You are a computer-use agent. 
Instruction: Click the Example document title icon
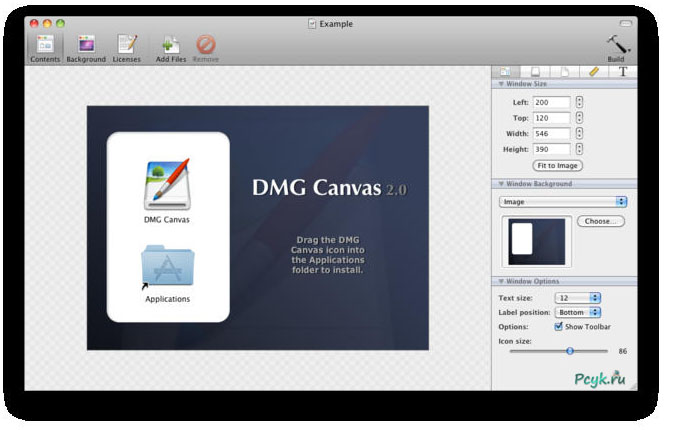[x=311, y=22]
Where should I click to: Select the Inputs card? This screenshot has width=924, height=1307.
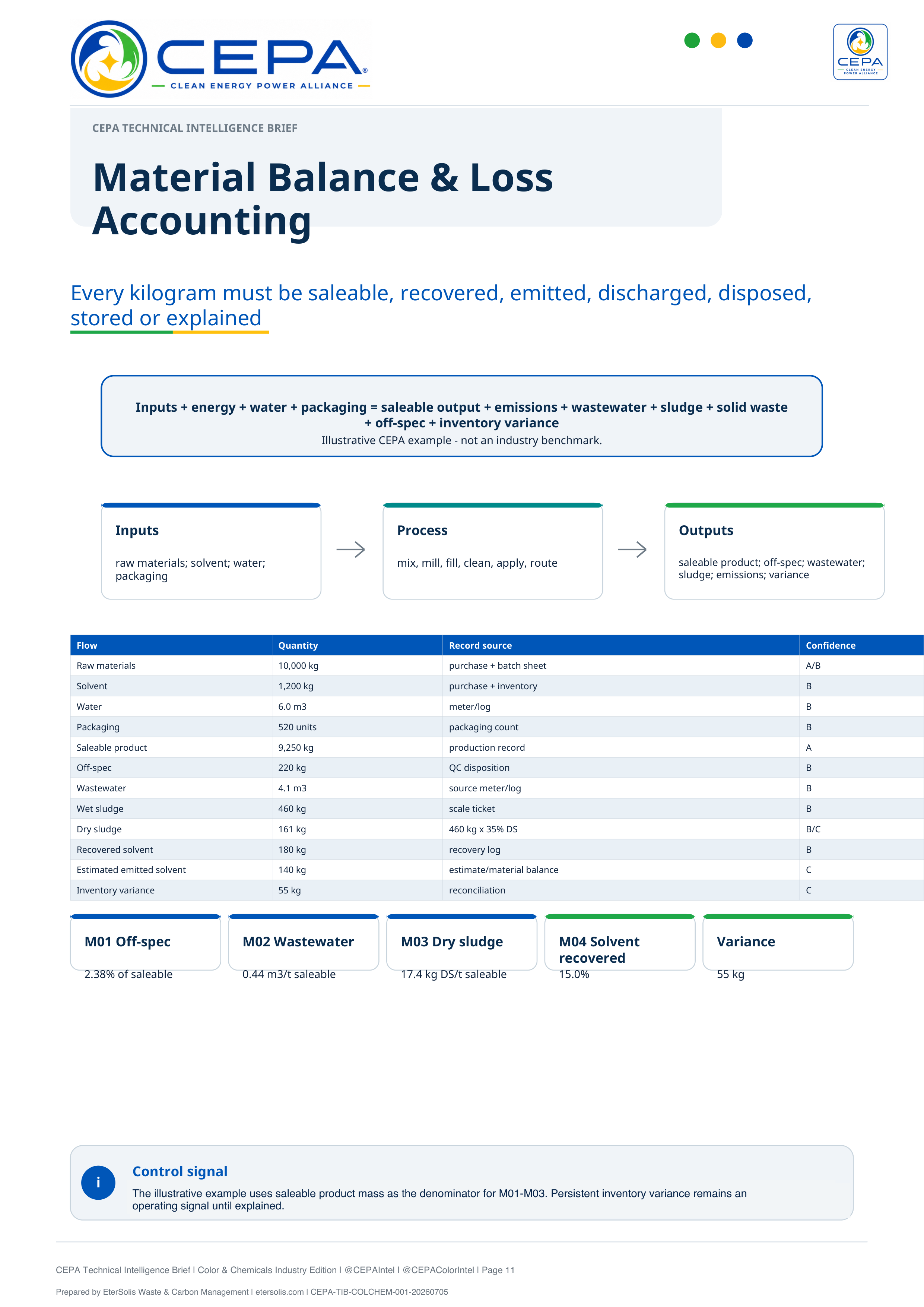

━━━━━━━━━━━━━━━━

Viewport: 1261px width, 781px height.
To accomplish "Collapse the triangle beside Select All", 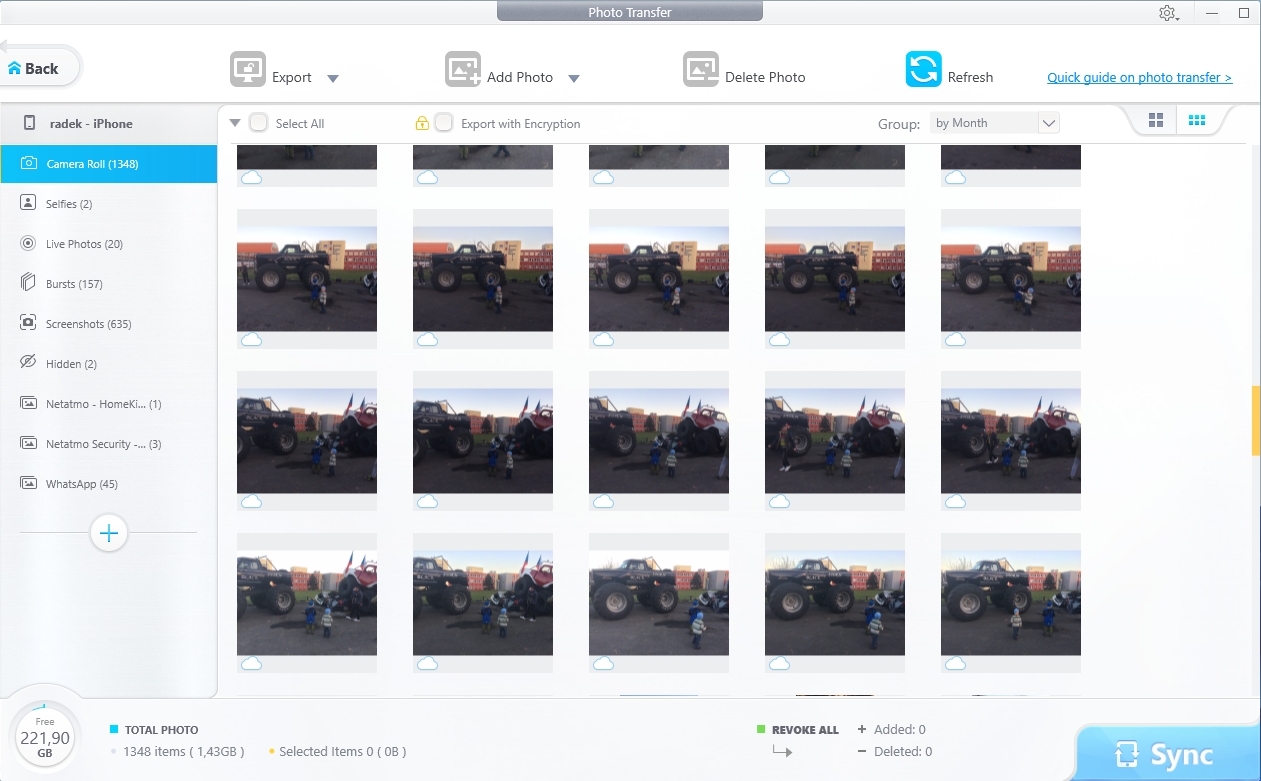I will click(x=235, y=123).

━━━━━━━━━━━━━━━━

WORK REQUEST:
In the listing above, find the line with "You are a computer-use agent." and output every line through the one with "Where should I", exactly, without the pictures.

TASK ANSWER:
You are a computer-use agent. 
Instruction: Click the Example document title icon
[x=311, y=22]
Where should I click to: Select the Inputs card? This screenshot has width=924, height=1307.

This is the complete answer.